The Ginkgo Tree’s Lesson

I think a lot about the ginkgo tree.  Don’t you?

This is one heck of an amazing specimen.  The most amazing thing about it, is that this species of tree has no close living relatives.  It’s one of a kind!  And even more amazing – it has been around for more than two-hundred and seventy million years!

This tree saw the Permian Era.  The Permian Era was when all land was massed into one huge continent, Pangaea.  That era ended in a catastrophic event that wiped out most all life on the planet… but not the ginkgo!

The tree then saw the Jurassic period, when Pangaea rifted apart and dinosaurs roamed the earth.  The tree saw the Cretaceous period, when Tyrannosaurus Rex was king.  And it has seen all eras since.  It survived the Ice Age.  It even survived in Hiroshima after the bomb was dropped.  It has withstood fires, and it is not susceptible to pest infestations.  This tree is one tough cookie!
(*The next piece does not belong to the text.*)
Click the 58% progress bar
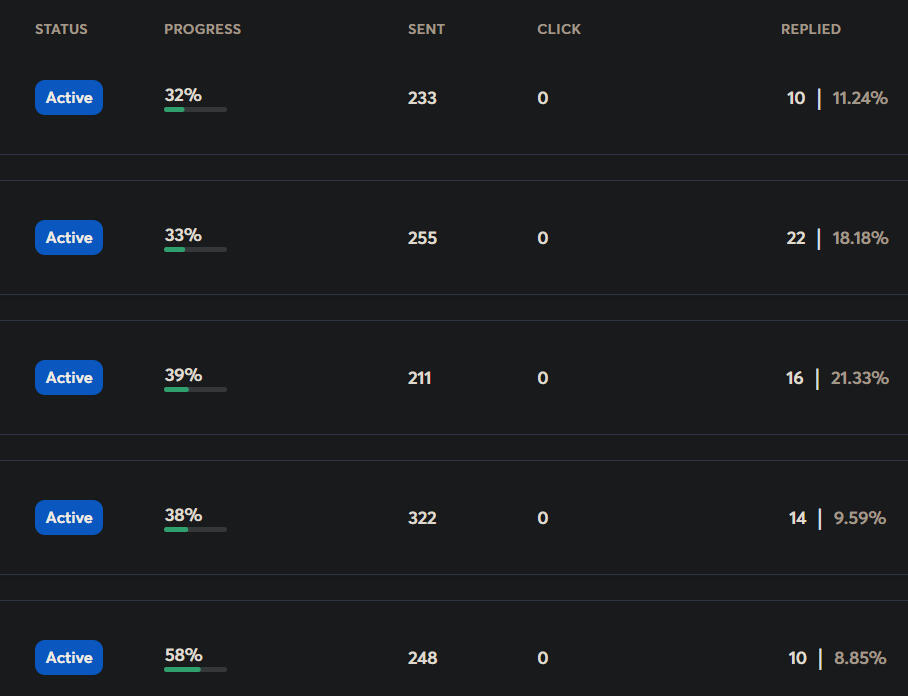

Today the ginkgo lines many city streets and brings shade and beauty to us humans.

It can live to three thousand years!  Its leaves are distinctively fan-shaped, and when it’s time for them to fall, they do so all together in one, short dump.  Here one day – boom – gone the next!

The tree was first found in China, and Confucius is said to have spent hours reading and writing beneath it.  Now, we are in a world that venerates the young and the new.

Perhaps we should attend to ancient Chinese culture, in which the ginkgo surely played an important part.  Perhaps we should pay more attention to what we can learn from older people, plants, and animals.  We could listen to their stories.  Old souls, mountains, rivers, and forests contain miraculous beauties, like the ginkgo tree, that hold much wisdom for us.

Professor Peter Crane of Yale recently wrote the book, Ginkgo, which he describes as a biography of a tree.  In an interview with Yale environment 360, Professor Crane notes that a lesson of the gingko tree is that we should take the long view, as we think about our relationship to the natural world.  We are not the center of the universe, he reminds us.  Some organisms have been here for a really long time, and we have not.

But while we are here, we have a great blessing to Notice: the amazing ginkgo tree.  The tree is tough, resilient, beautiful, and gives back to society.  Now there’s a lesson for living.

CONVERSATION-STARTER WITH TEENS

This Noticing just cries out for a conversation with a teenager.  Do they agree that toughness, resiliency, beauty, and giving back are what we should strive for?  What do these words mean to you?  What do they mean to your teen?  For example, beauty to an adult may refer to a beautiful heart or soul.  Is the teen fixated on their face, or muscles, or weight?  Are there other things that they believe they should strive for to have a full life?